Could you set down exactly the lines of the data below, starting at the one that holds "1280x1033 pixels. At" and ending at the one that holds "Task: Zoom out with the minus icon", both included, and only those?

"""

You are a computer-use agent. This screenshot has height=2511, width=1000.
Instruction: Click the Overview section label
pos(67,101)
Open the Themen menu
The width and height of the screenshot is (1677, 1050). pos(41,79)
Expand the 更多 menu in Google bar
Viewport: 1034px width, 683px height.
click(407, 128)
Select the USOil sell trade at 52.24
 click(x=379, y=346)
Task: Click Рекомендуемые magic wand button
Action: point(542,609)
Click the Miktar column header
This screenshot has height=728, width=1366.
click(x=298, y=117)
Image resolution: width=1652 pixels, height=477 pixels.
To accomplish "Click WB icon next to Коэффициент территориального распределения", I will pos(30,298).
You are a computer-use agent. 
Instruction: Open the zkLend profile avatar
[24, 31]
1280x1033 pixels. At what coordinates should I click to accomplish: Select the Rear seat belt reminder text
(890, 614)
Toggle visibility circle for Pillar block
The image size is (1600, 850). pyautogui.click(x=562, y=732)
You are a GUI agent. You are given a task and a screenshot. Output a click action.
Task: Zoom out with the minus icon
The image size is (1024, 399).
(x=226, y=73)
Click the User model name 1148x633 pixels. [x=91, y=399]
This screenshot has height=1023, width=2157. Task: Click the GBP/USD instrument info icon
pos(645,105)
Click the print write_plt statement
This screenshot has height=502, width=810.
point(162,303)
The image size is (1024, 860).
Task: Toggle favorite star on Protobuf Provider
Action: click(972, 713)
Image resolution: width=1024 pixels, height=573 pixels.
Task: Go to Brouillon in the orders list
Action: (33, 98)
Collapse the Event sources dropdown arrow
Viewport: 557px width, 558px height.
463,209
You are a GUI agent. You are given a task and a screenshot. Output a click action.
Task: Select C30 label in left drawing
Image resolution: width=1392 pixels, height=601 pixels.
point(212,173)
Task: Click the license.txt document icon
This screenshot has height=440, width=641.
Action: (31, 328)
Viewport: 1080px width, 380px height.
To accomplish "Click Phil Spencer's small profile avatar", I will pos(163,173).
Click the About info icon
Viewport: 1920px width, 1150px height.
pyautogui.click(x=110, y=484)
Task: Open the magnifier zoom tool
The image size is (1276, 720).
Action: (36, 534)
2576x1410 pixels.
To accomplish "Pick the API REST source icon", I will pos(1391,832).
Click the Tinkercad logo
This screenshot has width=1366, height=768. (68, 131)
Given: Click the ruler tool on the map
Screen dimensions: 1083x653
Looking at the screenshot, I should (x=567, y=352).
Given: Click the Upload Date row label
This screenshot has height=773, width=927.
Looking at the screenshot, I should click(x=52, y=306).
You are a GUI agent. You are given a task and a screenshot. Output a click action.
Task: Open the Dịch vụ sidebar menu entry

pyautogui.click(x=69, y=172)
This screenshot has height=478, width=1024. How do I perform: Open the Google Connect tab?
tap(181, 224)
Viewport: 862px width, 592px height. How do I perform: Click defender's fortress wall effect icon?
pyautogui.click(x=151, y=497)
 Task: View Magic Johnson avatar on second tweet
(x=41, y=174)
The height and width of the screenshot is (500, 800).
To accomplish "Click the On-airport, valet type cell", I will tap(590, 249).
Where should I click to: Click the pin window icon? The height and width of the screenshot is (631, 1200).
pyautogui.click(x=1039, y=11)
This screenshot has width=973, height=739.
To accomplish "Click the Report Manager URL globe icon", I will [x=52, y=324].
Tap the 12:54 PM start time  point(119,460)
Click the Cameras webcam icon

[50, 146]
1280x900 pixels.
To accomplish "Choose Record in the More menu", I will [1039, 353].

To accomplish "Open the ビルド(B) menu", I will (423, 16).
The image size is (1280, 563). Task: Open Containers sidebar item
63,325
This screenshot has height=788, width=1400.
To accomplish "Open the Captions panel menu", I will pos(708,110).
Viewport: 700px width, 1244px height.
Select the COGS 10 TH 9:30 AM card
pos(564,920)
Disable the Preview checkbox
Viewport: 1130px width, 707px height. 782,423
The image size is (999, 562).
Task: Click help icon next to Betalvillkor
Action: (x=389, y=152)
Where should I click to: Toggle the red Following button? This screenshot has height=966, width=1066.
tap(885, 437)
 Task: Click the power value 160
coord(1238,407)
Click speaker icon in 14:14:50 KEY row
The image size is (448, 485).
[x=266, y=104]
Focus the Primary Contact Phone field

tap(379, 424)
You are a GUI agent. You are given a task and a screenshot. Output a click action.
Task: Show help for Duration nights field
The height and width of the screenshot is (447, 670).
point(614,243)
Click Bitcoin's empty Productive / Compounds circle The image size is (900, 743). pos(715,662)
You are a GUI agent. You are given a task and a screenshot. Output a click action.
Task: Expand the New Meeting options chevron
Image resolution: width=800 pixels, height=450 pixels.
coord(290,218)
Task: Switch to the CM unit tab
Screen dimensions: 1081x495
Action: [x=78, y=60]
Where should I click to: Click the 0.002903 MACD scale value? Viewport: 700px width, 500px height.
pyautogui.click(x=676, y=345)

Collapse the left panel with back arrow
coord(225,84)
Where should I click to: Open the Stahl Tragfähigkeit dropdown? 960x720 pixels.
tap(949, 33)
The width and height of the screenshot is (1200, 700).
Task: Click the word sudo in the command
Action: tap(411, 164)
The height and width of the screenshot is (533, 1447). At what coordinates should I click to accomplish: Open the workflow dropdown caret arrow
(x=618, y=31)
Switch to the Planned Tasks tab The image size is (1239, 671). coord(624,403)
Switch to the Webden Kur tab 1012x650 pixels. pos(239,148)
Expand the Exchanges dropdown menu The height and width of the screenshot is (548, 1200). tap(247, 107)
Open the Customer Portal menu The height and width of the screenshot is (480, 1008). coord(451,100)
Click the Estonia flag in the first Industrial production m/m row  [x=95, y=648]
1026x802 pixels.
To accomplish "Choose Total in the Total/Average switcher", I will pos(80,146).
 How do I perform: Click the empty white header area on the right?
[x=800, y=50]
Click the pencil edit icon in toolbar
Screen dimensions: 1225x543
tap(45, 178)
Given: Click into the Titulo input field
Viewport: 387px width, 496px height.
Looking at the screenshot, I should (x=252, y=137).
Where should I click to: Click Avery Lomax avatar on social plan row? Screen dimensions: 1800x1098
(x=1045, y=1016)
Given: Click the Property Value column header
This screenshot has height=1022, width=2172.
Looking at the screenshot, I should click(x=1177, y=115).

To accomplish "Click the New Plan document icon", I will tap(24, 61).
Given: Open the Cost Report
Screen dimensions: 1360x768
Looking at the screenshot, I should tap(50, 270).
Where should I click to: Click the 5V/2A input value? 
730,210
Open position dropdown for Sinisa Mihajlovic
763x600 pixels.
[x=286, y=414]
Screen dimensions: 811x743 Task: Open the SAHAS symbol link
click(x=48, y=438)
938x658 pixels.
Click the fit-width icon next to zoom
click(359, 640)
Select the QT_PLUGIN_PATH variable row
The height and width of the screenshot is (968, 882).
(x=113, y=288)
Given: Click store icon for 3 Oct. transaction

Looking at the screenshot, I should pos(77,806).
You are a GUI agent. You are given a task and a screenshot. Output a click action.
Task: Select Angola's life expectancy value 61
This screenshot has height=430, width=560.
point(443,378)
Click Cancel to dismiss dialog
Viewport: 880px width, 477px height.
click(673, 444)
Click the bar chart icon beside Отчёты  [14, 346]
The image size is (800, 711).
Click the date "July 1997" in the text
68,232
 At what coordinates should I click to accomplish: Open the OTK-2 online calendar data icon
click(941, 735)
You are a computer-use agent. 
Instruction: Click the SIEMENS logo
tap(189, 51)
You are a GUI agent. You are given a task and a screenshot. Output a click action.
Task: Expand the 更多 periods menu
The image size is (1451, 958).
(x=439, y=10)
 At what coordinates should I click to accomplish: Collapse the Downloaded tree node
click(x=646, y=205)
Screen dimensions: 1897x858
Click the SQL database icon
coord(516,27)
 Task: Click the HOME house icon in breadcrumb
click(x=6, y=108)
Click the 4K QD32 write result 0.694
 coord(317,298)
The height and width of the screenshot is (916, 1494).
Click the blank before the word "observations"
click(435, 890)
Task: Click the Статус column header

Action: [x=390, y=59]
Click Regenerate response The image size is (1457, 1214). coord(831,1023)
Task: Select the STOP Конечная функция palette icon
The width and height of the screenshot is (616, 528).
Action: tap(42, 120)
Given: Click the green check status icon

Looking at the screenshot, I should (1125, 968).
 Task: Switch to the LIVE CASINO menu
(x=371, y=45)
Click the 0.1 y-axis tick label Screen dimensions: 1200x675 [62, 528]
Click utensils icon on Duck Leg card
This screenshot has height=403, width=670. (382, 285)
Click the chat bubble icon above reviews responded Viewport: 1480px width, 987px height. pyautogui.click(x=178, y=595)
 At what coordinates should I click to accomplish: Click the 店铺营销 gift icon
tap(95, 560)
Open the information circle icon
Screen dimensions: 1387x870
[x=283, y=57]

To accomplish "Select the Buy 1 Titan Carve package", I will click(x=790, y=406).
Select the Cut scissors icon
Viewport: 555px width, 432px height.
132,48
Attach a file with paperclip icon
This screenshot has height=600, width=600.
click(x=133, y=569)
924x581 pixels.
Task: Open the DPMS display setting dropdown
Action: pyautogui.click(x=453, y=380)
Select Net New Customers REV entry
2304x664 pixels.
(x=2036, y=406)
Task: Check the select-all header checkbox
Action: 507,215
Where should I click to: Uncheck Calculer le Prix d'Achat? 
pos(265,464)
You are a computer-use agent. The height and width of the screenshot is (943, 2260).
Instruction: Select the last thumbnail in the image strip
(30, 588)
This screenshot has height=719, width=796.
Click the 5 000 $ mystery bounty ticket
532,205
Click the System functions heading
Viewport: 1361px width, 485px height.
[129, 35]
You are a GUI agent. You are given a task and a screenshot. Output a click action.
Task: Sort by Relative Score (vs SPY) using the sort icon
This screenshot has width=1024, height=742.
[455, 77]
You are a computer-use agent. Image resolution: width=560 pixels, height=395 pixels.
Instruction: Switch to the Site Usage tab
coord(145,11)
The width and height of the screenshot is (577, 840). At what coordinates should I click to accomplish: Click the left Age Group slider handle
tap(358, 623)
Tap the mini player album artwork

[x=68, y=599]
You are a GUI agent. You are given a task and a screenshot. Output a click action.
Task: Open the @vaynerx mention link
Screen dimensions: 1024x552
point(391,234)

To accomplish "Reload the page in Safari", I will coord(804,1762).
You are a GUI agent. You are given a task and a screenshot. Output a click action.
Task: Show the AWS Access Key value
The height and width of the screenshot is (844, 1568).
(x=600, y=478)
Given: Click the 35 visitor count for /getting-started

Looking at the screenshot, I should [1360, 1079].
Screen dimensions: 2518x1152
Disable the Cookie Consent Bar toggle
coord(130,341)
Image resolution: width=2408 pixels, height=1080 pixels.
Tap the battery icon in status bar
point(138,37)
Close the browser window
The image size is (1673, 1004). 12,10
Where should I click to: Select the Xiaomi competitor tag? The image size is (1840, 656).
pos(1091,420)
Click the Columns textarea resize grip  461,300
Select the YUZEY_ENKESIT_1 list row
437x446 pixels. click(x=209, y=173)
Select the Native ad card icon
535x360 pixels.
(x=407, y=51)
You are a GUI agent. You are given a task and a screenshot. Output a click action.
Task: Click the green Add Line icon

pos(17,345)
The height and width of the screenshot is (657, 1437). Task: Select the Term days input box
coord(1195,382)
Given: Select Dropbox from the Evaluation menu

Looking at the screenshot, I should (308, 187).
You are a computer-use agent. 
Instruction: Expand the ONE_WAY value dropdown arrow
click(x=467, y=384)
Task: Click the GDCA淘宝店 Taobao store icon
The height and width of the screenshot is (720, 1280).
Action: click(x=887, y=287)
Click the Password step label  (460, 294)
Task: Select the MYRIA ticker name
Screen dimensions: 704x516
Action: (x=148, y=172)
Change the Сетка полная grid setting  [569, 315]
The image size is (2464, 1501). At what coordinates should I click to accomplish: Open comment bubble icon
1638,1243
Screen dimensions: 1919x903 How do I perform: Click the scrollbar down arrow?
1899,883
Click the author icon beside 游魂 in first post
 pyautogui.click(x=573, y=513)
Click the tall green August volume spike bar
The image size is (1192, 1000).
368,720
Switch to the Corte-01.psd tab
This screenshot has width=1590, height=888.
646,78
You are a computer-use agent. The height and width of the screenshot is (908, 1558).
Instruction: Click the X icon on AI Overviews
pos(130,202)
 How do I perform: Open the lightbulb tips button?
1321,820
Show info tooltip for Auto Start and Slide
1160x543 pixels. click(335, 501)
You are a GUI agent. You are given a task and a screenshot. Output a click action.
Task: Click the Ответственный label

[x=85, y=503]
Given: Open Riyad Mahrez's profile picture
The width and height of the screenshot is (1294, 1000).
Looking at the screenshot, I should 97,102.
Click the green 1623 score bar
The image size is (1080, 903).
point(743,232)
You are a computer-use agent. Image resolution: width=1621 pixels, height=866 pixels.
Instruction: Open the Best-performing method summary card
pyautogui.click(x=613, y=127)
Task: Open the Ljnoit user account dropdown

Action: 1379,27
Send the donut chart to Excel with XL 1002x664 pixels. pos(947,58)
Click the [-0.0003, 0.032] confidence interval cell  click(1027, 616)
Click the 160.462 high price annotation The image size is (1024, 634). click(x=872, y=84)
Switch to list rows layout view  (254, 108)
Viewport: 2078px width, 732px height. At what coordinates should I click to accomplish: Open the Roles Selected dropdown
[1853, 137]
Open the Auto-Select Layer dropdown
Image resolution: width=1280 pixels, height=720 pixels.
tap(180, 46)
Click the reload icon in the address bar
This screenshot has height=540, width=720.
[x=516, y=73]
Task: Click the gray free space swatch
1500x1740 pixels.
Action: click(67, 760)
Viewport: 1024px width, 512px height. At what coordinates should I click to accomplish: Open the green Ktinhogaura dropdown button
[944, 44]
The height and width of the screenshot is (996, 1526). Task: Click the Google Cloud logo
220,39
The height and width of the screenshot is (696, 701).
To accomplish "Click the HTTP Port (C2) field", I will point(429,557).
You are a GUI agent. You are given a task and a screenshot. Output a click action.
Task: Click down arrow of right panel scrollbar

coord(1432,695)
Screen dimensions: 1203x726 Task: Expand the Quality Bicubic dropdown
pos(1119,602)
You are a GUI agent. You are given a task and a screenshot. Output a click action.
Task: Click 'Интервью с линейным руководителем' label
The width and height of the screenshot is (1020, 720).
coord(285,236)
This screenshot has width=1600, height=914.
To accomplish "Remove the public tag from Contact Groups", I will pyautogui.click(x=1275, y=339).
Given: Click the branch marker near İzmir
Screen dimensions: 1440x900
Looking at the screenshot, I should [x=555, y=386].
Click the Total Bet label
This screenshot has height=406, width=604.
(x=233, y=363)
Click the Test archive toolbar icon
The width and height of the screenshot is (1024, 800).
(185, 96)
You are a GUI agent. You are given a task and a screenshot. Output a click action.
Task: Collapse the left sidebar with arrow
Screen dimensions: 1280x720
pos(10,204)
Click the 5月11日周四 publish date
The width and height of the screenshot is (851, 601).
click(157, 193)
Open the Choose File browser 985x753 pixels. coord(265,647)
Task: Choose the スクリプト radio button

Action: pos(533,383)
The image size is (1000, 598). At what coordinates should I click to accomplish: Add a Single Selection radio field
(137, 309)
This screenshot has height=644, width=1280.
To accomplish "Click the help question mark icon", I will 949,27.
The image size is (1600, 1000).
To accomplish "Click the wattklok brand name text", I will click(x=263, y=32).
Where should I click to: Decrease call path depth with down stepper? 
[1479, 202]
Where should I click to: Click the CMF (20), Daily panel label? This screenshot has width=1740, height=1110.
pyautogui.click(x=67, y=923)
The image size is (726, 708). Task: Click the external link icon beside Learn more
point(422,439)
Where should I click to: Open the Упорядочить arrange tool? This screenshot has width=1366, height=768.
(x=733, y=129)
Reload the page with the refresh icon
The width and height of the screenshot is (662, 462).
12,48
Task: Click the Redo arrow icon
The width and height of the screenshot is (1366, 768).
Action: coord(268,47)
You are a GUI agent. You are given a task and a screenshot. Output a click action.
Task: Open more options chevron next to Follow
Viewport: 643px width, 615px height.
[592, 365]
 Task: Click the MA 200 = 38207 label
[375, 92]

"""

◆ Reply
1280x1033 pixels. At what coordinates should I click to accomplish: Select the Rear seat belt reminder text
(890, 614)
Toggle visibility circle for Pillar block
The image size is (1600, 850). pyautogui.click(x=562, y=732)
You are a GUI agent. You are given a task and a screenshot. Output a click action.
Task: Zoom out with the minus icon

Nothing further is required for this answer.